Sunday, June 22, 2003

Sex, lies and American presidents


Anyone observing U.S. politics in recent years could easily conclude that lying about having sex is a serious offence worthy of impeachment, while lying about taking the country to war is hardly worth mentioning.

How else to explain the wildly different treatment accorded to Bill Clinton and George W. Bush?

Now, of course, there are plenty of differences between the two cases. Former president Clinton lied under oath about his under-the-desk encounter with Monica Lewinsky.

Bush's apparent lie — that Iraq possessed weapons of mass destruction even though his own intelligence agency could find no such evidence and his own army can find no such weapons — was made repeatedly to the American people, but not under oath.

So, does that explain it? Lying to the American people is okay, as long as it's not done under oath?

Of course, Bush did swear an oath upon taking office, vowing to "preserve, protect and defend the Constitution of the United States." Are we to conclude that, even after taking this oath to uphold the fundamental principles of American democracy, it's okay for a president to lie to the American people, as long as he hasn't taken an oath pledging not to lie in this particular case?

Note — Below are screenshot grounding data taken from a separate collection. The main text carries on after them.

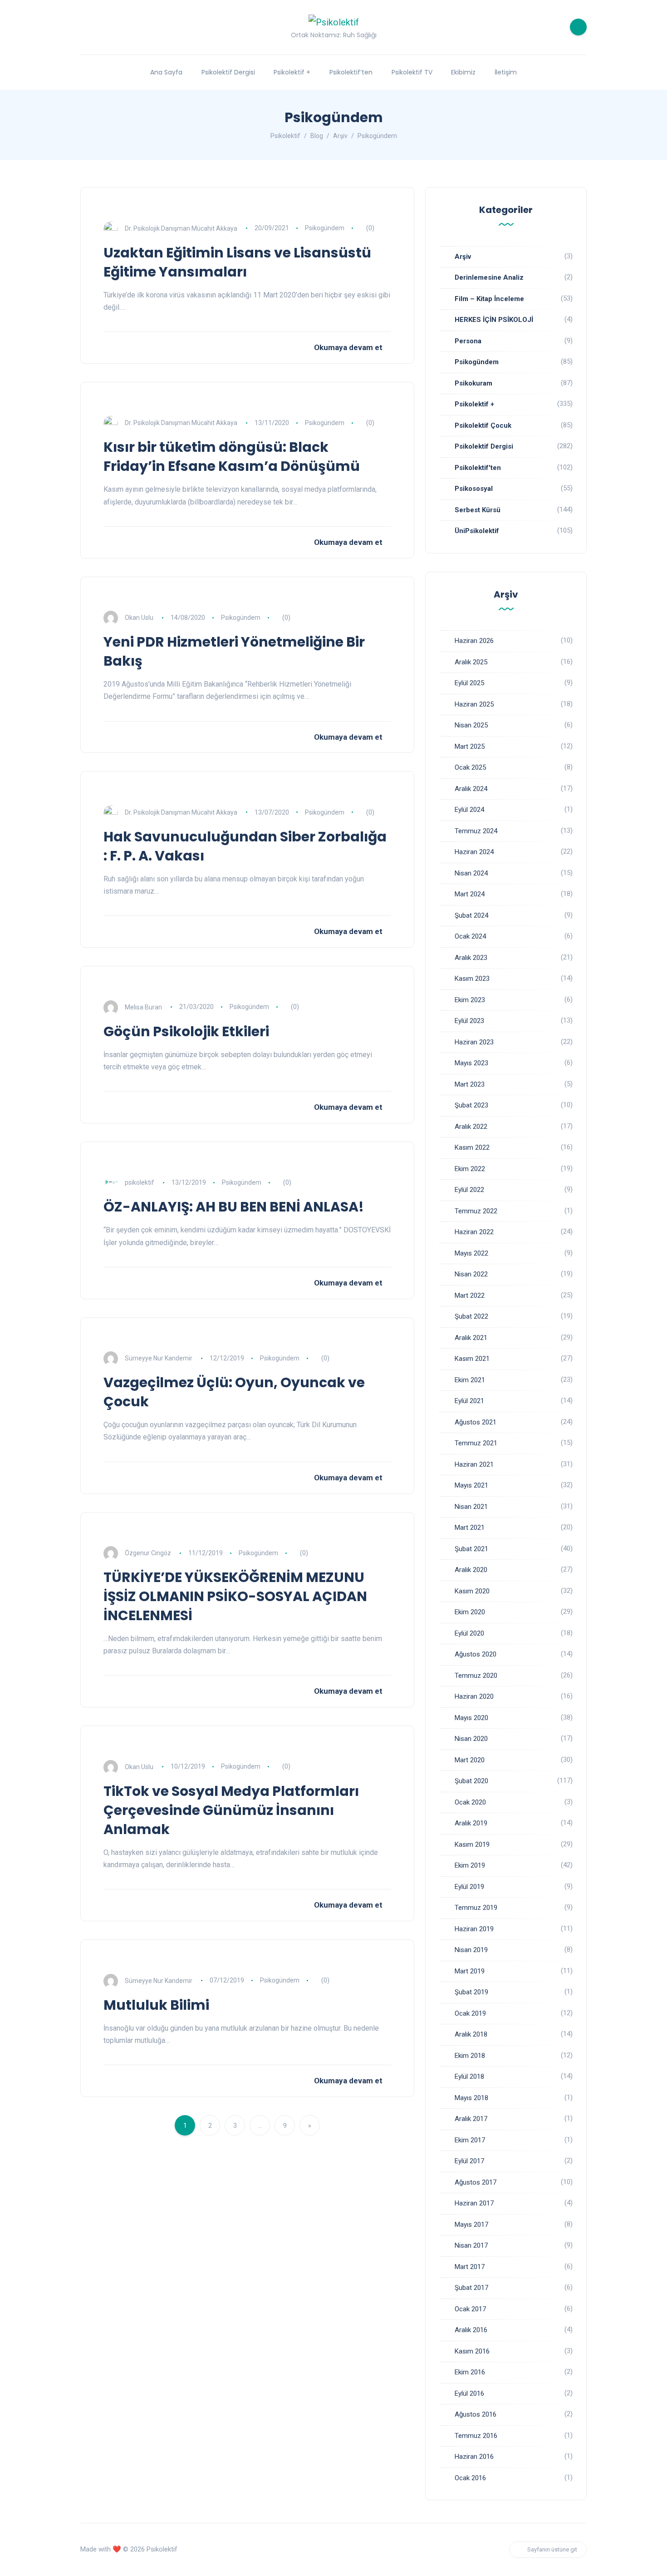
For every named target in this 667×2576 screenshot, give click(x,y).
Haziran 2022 (474, 1232)
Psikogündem (324, 228)
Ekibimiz (463, 72)
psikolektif (139, 1182)
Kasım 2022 (472, 1147)
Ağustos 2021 (475, 1422)
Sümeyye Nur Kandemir (158, 1358)
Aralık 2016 (471, 2330)
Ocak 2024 (470, 936)
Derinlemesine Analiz (489, 277)
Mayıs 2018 (471, 2098)
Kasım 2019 (472, 1844)
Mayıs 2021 (471, 1485)
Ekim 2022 (470, 1169)
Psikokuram (473, 383)
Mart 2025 (470, 746)
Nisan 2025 (471, 725)
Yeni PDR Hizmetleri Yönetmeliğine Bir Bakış (234, 651)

Some insist that Bush didn't really lie; he just exaggerated. But his allegations about Iraq's weapons were more than exaggerations.

A crucial document — cited by Bush in his State of the Union address — purported to show that Iraq tried to purchase uranium for nuclear weapons. U.N. weapons inspectors quickly determined the document was a forgery. Did U.S. officials forge the document? If not, why is there so little interest in uncovering who did?

How did the president come to cite a clumsily forged document to Congress? These questions seem at least as crucial as whether Lewinsky had her dress dry-cleaned.


Another possibility is that he lied to conceal the real motives for invading Iraq.

If so, his lying is more deeply worrisome.

Under this scenario, he essentially fabricated the notion that Iraq posed a threat to the U.S. (it didn't, as we saw), in order to disguise motives that Americans might not have considered valid grounds for going to war — like ensuring U.S. companies get control of Iraqi oil, extending U.S. military control in the Middle East, having a war victory under his belt for the next election, proving to his dad that he isn't a wimp after all.


The hypocricy from the right and even the media is sickening.